_Exercise passage_:
In the middle of the Potomac River, surrounded by urban development, sits a wild island that’s teeming with birds, wildflowers, turtles—and history.
Rising from the waters between Rosslyn and the District, Theodore Roosevelt Island has become a popular place to decompress during the pandemic. Most weekends the 88-acre national park is filled with hikers, runners, bird-watchers and dog walkers.
“You walk across that bridge and you can feel your blood pressure…and cortisol levels lowering,” says Melanie Choukas-Bradley, author of the book Finding Solace at Theodore Roosevelt Island.
It also has a fascinating, layered past.
In the late 17th century, Nacotchtank Indians (also known as the Anacostans) called it home. Then, as they were known to do, colonists claimed the island as their own, alternately referring to it as Analostan Island or Necostin Island—both Anglicized variations of the name of its early inhabitants.
By 1792, the island had landed in the hands of John Mason, fourth son of founding father and wealthy plantation owner George Mason. It soon became a stop on a family-owned ferry system that transported tobacco, livestock and passengers between Georgetown and Virginia—including, by some accounts, George Washington and Thomas Jefferson. During the War of 1812, then-Secretary of State James Monroe boarded the ferry and fled a burning D.C.

_Information shown_:

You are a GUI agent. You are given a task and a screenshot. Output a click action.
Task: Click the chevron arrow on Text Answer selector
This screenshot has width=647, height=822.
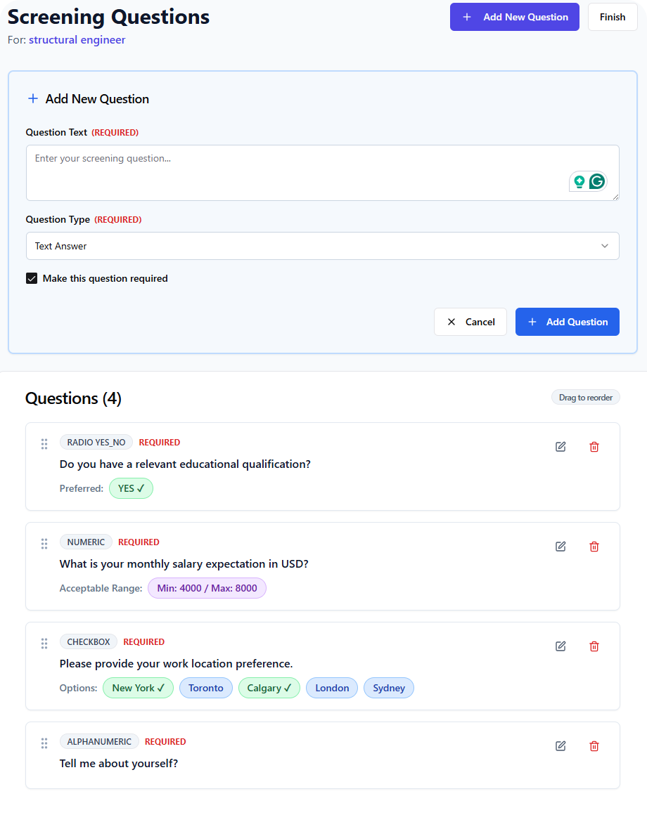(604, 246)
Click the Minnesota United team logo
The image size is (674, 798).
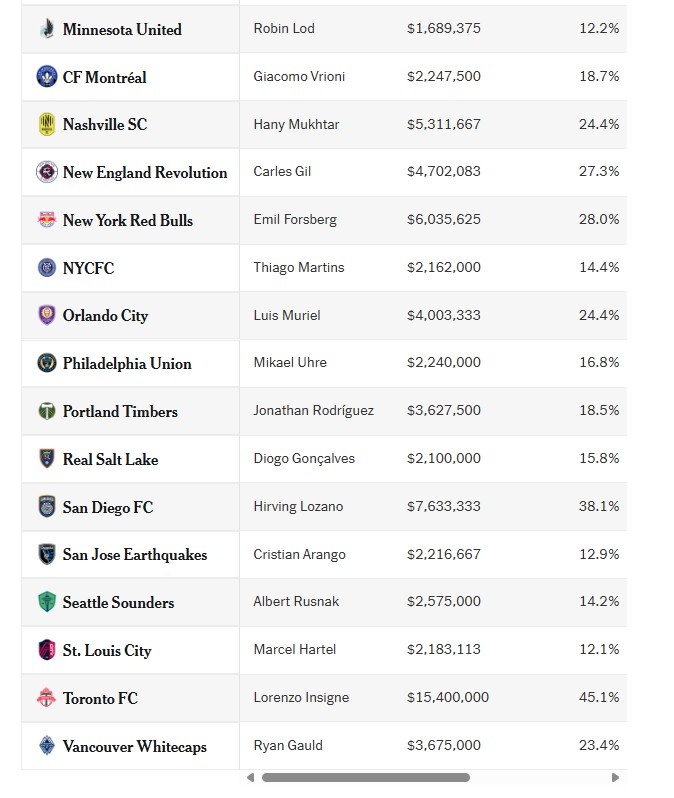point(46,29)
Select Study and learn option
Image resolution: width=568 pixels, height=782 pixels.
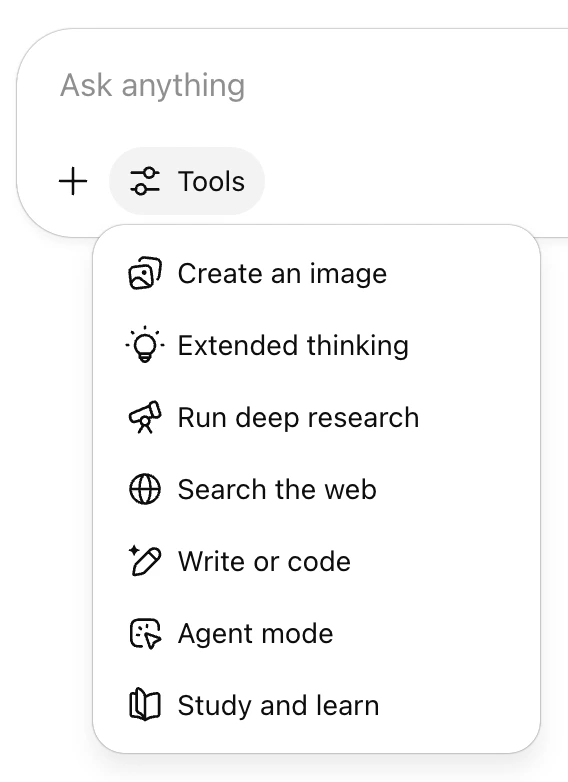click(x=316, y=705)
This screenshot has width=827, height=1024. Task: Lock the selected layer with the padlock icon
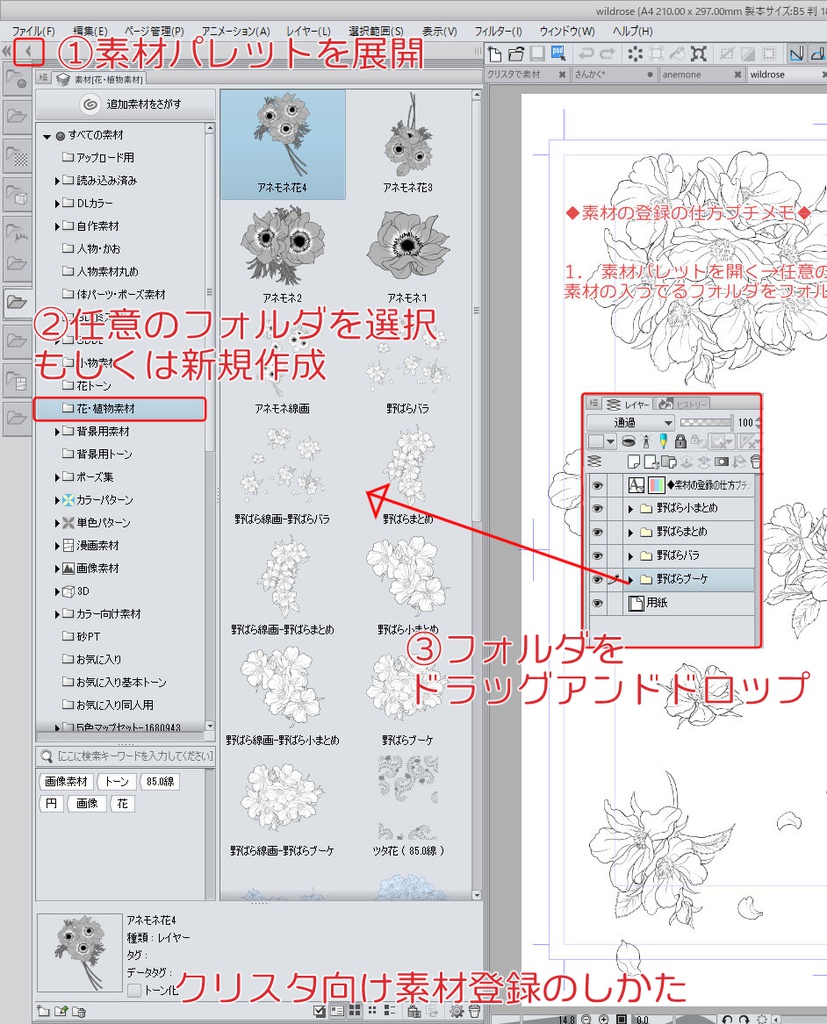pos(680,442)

_Task A_: How many acres does the national park cover, according to the Theodore Roosevelt Island passage?
_Task B_: Summarize the Theodore Roosevelt Island passage in two sentences.
_Task C_: In the Theodore Roosevelt Island passage, copy out everything from "In the middle" down to "and dog walkers.".
The items have nothing to do with this exercise.

_Written reply A_: 88 acres.

_Written reply B_: Theodore Roosevelt Island, an 88-acre national park in the Potomac River, has become a popular place to decompress during the pandemic. It also has a layered past: the Nacotchtank Indians lived there, colonists claimed it, and by 1792 John Mason held it as a stop on a family-owned ferry system.

_Written reply C_:
In the middle of the Potomac River, surrounded by urban development, sits a wild island that’s teeming with birds, wildflowers, turtles—and history.
Rising from the waters between Rosslyn and the District, Theodore Roosevelt Island has become a popular place to decompress during the pandemic. Most weekends the 88-acre national park is filled with hikers, runners, bird-watchers and dog walkers.